AA Ireland has warned that the increase in carbon tax announced in Budget 2020 will do very little to reduce Ireland’s over reliance on the private car, criticising the move as little more than a government cash-grab dressed up as a green initiative.
The announced increase in Carbon Tax is expected to add approximately 2c to a litre of petrol or diesel, equivalent to an increase of approximately €36 per annum in fuel costs for a typical motorist. However, the AA warned that the increase alone will do little to encourage commuters to leave the car at home on its own and government must now follow through on plans to invest in sustainable transport, particularly in rural areas.
“Fuel prices naturally fluctuate as a result of international factors and, if you go back to 2014 and 2015, we were seeing prices in the low-to mid 1.50s for a litre of petrol with these high prices having no impact on car usage as many simply didn’t have an alternative. Increasing the price today and in future years through increases to carbon tax will only achieve one thing, which is to generate additional revenue for government without having any impact on our overreliance on the private car,” Conor Faughnan, AA Director of Consumer Affairs. “Government have cynically taken advantage of the climate crisis to justify a tax increase, instead of outlining measures which would actually lead to reductions in our carbon emissions. Investing in public transport infrastructure, LUASs like systems across our main cities, quality cycle lanes, all these measures would do far more to get people out of the car than a tax increase ever will.”

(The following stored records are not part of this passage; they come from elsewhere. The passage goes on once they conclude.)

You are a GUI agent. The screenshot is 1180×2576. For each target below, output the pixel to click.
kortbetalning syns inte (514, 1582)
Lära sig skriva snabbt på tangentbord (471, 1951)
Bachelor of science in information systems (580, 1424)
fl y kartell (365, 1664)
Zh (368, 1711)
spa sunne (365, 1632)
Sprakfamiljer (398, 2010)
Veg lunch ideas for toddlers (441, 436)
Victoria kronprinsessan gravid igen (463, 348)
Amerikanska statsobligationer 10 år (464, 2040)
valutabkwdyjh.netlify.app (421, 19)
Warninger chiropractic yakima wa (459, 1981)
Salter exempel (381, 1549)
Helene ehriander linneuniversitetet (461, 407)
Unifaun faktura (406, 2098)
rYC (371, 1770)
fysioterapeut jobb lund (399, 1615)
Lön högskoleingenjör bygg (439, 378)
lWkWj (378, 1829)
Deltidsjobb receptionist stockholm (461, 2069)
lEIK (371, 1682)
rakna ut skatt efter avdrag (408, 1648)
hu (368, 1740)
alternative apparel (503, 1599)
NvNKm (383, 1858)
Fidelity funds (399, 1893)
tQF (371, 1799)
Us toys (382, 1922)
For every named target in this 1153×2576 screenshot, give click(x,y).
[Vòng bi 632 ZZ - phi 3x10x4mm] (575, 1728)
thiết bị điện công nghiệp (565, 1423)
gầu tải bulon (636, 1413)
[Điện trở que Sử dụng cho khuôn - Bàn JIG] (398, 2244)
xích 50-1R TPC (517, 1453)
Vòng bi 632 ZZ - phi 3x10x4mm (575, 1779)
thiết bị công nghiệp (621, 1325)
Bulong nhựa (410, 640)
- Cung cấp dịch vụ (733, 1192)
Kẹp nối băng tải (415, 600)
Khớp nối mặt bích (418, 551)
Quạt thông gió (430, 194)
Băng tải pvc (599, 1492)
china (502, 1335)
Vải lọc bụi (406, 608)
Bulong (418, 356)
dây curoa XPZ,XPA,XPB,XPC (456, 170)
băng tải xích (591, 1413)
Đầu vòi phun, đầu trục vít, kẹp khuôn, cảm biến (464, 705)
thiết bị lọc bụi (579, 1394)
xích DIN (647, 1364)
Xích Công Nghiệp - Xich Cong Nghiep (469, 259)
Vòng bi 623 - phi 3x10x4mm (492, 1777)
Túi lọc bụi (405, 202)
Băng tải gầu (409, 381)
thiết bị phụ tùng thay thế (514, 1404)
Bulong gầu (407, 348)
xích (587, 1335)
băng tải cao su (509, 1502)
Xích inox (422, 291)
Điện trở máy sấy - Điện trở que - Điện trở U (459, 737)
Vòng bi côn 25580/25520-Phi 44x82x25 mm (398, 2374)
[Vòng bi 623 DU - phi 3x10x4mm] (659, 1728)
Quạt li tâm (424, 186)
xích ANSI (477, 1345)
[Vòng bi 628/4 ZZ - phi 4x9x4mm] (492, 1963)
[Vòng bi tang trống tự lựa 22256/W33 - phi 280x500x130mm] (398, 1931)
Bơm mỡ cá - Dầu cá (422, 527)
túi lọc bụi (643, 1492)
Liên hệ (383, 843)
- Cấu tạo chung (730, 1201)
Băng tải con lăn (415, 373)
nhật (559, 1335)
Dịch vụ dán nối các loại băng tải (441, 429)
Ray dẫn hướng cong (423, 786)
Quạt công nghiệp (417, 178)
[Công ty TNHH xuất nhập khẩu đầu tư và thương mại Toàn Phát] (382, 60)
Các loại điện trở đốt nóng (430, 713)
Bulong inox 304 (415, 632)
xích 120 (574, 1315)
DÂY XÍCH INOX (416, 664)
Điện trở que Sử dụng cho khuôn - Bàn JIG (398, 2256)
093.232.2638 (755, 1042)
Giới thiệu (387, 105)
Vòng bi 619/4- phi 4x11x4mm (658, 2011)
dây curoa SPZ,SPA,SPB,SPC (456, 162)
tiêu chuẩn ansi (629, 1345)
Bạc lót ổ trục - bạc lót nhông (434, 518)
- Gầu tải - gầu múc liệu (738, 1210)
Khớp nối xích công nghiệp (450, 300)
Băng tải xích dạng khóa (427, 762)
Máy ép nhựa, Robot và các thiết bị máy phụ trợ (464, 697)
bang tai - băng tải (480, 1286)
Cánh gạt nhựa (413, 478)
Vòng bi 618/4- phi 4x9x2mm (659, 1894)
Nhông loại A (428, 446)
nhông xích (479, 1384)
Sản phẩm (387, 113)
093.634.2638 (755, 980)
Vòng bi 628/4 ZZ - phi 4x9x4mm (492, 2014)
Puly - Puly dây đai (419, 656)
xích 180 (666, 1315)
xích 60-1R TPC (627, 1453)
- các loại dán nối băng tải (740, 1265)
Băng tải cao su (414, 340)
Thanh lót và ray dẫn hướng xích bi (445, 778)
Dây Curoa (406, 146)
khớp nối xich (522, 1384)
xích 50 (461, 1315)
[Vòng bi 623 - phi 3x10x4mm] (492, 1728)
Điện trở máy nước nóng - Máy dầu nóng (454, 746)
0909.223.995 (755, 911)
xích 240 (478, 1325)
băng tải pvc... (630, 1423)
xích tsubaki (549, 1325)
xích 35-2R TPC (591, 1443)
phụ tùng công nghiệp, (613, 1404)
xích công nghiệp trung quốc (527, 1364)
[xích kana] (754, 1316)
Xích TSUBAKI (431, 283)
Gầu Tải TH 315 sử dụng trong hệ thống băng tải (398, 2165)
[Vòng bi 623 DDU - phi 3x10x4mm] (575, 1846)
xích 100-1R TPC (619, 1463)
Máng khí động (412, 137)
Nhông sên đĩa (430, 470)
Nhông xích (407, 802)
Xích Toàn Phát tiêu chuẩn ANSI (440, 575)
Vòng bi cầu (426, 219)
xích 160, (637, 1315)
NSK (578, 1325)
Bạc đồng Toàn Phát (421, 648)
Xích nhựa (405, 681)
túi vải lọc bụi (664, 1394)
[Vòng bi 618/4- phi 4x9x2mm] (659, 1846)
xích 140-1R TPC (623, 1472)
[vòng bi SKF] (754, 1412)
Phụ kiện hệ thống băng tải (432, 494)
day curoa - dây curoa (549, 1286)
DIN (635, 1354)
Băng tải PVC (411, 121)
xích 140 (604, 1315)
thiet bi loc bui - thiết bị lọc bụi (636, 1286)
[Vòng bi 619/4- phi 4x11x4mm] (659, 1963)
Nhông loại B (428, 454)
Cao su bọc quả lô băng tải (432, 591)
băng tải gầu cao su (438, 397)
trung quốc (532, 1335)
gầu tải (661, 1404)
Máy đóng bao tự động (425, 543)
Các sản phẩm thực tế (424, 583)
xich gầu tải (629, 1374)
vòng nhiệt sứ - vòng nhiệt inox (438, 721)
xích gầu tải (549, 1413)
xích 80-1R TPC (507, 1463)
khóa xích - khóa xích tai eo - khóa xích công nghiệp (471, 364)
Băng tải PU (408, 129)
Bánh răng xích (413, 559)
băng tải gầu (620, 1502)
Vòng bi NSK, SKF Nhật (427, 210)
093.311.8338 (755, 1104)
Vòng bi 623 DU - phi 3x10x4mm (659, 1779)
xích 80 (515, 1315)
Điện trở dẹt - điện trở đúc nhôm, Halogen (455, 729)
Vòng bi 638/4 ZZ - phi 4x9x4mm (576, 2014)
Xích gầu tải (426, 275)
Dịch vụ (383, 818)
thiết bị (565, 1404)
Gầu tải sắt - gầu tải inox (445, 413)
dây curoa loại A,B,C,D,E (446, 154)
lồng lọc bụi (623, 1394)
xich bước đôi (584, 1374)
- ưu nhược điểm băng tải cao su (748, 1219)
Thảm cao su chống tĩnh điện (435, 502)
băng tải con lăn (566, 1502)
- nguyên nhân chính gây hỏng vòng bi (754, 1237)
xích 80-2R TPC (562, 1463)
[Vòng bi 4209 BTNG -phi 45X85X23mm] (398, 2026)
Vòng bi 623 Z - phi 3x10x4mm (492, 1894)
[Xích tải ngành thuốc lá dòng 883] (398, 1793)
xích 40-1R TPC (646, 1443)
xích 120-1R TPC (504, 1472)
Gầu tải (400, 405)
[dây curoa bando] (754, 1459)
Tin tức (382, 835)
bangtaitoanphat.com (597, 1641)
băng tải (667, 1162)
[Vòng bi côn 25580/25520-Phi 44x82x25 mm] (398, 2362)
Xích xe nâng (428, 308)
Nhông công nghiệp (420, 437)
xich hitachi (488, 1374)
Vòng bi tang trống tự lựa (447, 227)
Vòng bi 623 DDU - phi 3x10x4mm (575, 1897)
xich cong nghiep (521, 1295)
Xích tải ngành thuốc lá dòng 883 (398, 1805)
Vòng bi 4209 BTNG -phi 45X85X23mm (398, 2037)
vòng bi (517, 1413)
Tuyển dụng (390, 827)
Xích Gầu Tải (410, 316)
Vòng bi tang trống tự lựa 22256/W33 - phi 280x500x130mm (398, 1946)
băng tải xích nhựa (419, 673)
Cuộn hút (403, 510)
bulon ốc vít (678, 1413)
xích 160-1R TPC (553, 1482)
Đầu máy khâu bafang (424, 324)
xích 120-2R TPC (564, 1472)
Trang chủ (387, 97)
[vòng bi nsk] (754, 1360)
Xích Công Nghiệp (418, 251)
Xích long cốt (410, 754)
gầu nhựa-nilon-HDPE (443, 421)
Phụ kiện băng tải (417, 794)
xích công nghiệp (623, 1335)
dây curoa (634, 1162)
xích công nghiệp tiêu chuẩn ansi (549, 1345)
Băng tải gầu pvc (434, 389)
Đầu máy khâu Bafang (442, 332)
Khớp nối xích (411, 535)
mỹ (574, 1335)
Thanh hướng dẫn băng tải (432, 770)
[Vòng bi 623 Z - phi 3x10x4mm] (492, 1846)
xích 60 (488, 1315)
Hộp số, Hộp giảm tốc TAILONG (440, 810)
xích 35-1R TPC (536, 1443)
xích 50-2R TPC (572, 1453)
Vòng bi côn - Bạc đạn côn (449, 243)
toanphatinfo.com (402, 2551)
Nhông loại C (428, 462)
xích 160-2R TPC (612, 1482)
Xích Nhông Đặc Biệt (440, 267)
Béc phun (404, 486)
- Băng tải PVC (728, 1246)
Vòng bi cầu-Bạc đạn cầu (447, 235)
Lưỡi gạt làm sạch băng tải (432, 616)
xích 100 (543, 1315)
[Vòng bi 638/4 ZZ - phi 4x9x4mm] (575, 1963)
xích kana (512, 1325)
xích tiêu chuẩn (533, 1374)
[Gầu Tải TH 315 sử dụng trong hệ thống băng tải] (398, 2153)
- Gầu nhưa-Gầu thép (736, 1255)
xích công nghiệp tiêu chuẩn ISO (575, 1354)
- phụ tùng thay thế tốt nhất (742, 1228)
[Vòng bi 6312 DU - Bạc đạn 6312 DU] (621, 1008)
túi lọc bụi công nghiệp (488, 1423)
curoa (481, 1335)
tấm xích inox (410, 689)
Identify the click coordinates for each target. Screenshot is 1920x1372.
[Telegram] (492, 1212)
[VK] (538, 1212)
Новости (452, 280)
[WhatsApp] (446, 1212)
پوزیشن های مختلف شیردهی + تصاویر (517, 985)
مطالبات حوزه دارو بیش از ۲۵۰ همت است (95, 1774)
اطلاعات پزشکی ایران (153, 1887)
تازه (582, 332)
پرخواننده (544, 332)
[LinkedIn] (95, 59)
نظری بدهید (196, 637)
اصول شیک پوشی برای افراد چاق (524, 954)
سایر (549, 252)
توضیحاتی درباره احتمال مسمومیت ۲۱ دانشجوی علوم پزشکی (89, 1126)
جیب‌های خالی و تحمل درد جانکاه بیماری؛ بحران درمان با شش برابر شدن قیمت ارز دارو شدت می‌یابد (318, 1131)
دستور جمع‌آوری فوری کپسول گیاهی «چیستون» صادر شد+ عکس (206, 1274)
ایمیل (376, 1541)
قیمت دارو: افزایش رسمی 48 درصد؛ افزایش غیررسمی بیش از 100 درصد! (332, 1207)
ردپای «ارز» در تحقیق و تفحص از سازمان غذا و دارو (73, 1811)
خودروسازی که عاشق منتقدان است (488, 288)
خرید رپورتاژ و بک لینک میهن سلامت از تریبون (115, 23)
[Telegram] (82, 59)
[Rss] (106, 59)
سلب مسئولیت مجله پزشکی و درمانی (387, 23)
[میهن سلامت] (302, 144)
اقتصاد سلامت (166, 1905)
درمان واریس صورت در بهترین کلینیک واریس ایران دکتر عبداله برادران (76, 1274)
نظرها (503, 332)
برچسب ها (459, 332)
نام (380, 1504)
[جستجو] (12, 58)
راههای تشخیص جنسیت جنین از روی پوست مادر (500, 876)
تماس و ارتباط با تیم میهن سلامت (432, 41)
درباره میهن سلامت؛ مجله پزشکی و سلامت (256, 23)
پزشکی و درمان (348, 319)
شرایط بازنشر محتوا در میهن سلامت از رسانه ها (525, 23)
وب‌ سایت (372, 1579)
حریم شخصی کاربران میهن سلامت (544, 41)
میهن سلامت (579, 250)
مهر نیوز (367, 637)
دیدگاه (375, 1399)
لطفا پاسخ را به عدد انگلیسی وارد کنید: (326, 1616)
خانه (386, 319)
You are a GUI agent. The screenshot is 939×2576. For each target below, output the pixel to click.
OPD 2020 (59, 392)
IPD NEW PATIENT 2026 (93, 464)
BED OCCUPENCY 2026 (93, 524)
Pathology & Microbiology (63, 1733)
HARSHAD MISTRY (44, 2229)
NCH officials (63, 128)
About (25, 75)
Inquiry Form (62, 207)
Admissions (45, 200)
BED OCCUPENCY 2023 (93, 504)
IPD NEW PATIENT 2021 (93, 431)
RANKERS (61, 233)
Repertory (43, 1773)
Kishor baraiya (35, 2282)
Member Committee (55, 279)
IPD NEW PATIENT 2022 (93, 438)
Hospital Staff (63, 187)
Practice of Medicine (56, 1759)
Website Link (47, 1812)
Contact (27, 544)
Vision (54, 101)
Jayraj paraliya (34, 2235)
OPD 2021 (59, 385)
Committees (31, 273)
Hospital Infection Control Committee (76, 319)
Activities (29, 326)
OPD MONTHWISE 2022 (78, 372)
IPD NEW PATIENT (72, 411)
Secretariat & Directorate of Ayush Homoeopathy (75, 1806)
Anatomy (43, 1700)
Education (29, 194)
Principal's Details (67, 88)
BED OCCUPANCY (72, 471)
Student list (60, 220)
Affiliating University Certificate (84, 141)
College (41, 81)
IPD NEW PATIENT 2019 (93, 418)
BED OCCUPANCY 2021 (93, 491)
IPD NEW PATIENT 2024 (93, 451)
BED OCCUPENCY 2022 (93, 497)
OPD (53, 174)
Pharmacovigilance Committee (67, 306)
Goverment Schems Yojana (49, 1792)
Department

“Instead, what the taxpayer is being asked to swallow today is a government saying ‘we’ll increase the tax now, and we promise that we’ll invest it in climate change measures in the future – trust us.’ While the Government have vowed to increase funding in sustainable transport, which the AA has been calling for, both the current Government and their predecessors have received significant revenue annually from fuel taxation and have time and time again failed to invest in proper alternatives to the car. Even the measures announced today, particularly the investment in cycling infrastructure, fall a long way short of what is needed to provide viable alternatives to the car.”
The AA welcomed the plans replace the diesel surcharge introduced last year with a NOX-emissions based charge – a move which the organisation claims could actually have a significant benefit in reducing Ireland’s carbon emissions. As the number of second hand cars being imported from the UK continued to rise in recent years, older and poorer quality cars with higher emissions were making their way onto Irish roads as some motorists sought to find savings on the cost of replacing their car.
“The moved to NOX-emissions based charging will help to close the gap in terms of the cost of a new car versus a second-hand UK import, which is one of the main issues facing efforts to make Irish transport cleaner. The relative poor performance of the Sterling in recent years made UK imports an enticing option for many, but unfortunately the cars being sold into the Irish market by the UK tended to be old vehicles with high CO2 emissions,” Faughnan added. “While targeting these vehicles is a smart climate change initiative, and one likely to be effective in comparison to simply increasing carbon tax, stopping short of improving on the existing incentives to push people towards electric vehicles feels like a missed opportunity yet again.”